Gender differences with respect to pathophysiological responses and PARP have recently been observed by Hagberg et al. (2004) and by McCullough et al. (2005). It was demonstrated that male mice are preferentially protected against stroke in the absence of functional PARP-1 or by pharmacological PARP inhibition (as opposed to female animals, in which PARP inhibition offered was no benefit in the outcome of ischemic stroke).
It is well known that estrogen exerts a variety of cardiovascular protective effects. The protective role of endogenous estrogen is lost after menopause (nevertheless, hormonal replacement therapy in postmenopausal women fails to reduce cardiovascular risk; Rosano and Panina, 1999; Nelson et al., 2002; Wenger, 2003). The current findings may provide an additional mode of action whereby estrogen exerts its physiological protective and anti-inflammatory effects. The findings that the gender difference to the LPS-induced TNF production is partially diminished in ovariectomized animals, poly(ADP-ribosyl)ation is attenuated by estrogen in male animals challenged with LPS in vivo, there is a difference in the degree of PARP activation between cells incubated in male versus female rat serum, and 17--estradiol pretreatment in male animals protects against LPS-induced mortality and PARP activation all point to the potential involvement of the main female sex hormone, 17--estradiol, in the observed effects.

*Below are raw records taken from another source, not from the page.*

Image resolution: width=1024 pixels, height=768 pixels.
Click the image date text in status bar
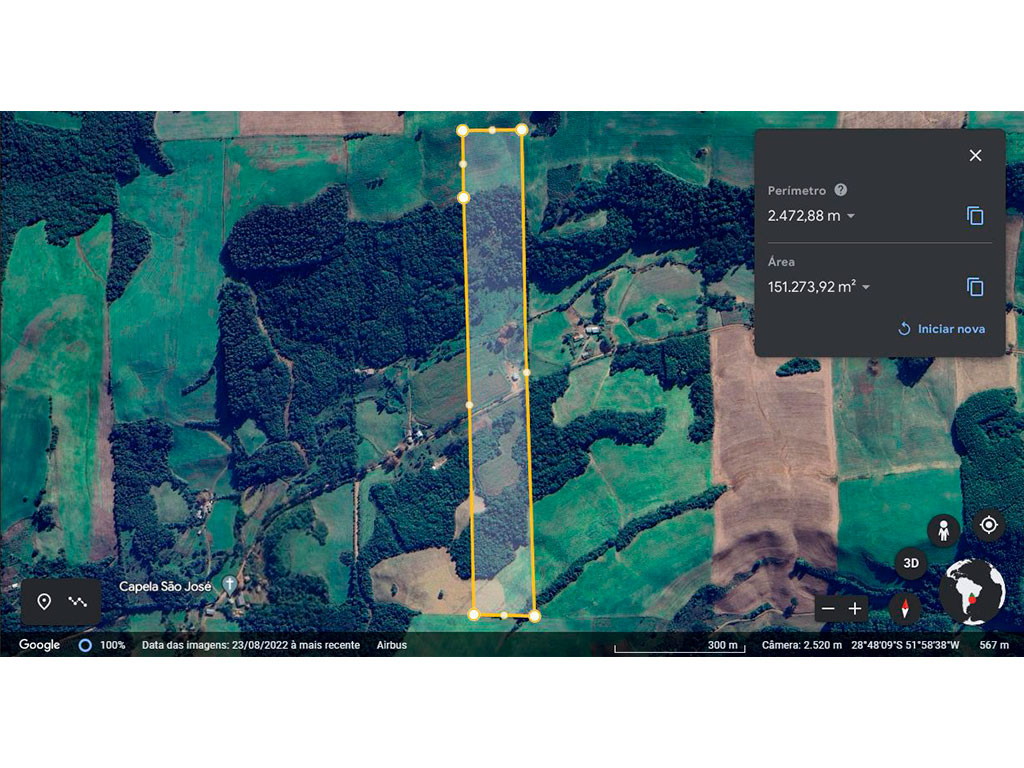[250, 645]
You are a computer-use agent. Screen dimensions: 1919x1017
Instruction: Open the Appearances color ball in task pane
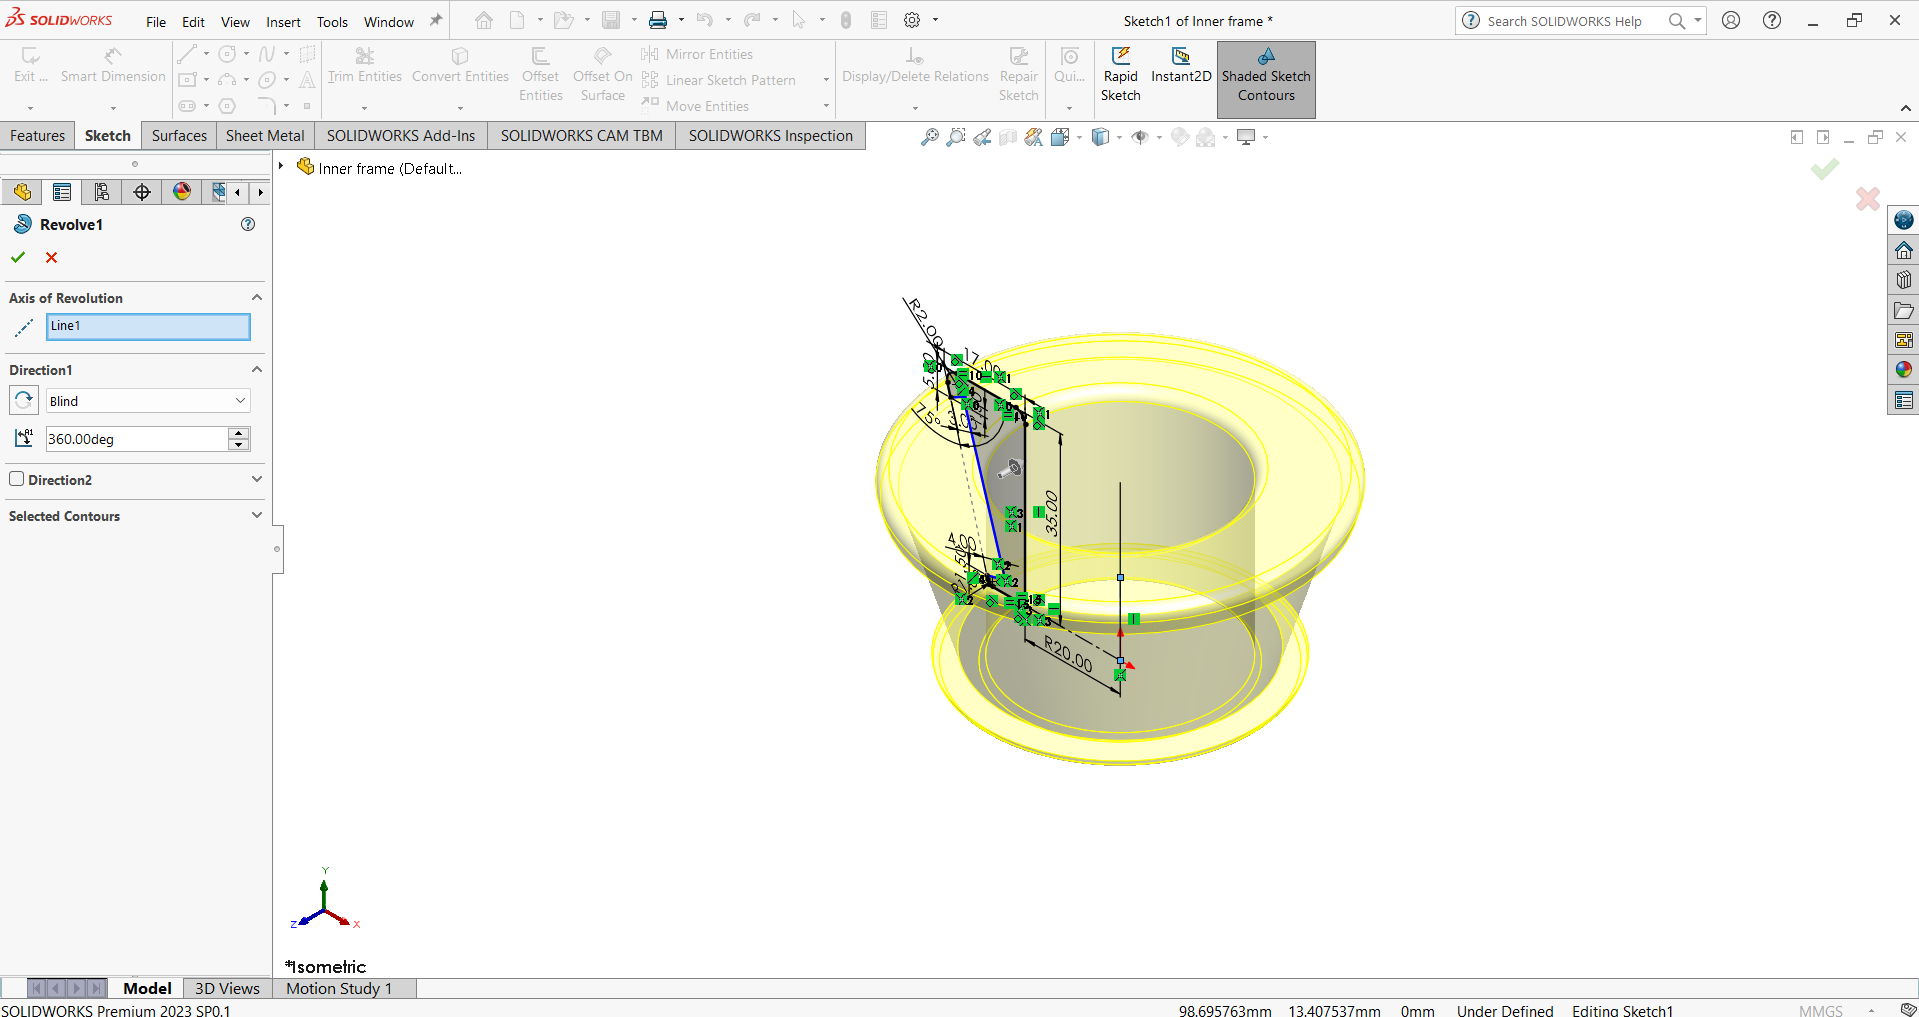(x=1903, y=370)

The finding that estrogen does not directly inhibit the catalytic activity of PARP in a cell-free assay implicates an indirect mode of action. Although estrogen can act as an antioxidant, this effect generally occurs at fairly high concentrations in vitro (Leal et al., 1998; Prokai et al., 2003). Nevertheless, the contribution of an antioxidant effect of estrogen to the presently reported findings cannot be excluded.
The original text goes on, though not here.